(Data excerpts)
######

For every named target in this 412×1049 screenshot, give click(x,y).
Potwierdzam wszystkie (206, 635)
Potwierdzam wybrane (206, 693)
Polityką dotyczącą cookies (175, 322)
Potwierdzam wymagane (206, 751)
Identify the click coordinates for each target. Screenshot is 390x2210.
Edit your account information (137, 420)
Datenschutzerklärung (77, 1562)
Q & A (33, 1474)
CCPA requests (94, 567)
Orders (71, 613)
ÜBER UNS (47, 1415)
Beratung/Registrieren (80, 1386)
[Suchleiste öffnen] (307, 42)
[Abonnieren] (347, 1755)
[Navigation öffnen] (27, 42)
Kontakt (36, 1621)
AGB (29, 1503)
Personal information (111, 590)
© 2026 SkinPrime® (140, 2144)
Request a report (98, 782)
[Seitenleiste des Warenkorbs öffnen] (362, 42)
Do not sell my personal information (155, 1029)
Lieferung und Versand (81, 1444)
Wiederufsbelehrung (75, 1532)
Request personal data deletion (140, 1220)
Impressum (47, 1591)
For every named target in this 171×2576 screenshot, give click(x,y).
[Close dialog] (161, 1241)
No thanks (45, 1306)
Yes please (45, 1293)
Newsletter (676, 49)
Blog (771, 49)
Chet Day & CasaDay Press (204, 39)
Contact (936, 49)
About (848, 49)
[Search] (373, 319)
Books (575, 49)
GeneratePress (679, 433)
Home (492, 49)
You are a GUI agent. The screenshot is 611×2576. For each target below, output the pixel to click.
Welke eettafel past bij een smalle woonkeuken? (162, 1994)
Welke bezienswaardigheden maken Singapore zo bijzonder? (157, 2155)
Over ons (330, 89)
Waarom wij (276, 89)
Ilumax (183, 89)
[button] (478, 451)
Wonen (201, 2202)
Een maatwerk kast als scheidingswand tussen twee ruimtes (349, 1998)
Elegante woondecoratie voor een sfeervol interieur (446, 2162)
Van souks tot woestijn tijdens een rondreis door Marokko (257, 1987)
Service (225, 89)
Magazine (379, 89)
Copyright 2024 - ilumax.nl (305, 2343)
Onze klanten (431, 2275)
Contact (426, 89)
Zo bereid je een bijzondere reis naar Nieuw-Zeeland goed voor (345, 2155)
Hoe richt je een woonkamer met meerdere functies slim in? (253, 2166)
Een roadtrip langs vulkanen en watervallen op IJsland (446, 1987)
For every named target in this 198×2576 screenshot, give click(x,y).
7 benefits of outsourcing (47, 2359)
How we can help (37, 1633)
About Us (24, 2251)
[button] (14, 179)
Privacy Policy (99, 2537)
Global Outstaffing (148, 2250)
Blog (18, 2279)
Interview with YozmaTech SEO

######

Restate, word for word and with nothing added, the lines from the beginning of the records above through the line that contains "AGB (29, 1503)".

For every named target in this 412×1049 screenshot, give click(x,y).
Potwierdzam wszystkie (206, 635)
Potwierdzam wybrane (206, 693)
Polityką dotyczącą cookies (175, 322)
Potwierdzam wymagane (206, 751)
Identify the click coordinates for each target. Screenshot is 390x2210.
Edit your account information (137, 420)
Datenschutzerklärung (77, 1562)
Q & A (33, 1474)
CCPA requests (94, 567)
Orders (71, 613)
ÜBER UNS (47, 1415)
Beratung/Registrieren (80, 1386)
[Suchleiste öffnen] (307, 42)
[Abonnieren] (347, 1755)
[Navigation öffnen] (27, 42)
Kontakt (36, 1621)
AGB (29, 1503)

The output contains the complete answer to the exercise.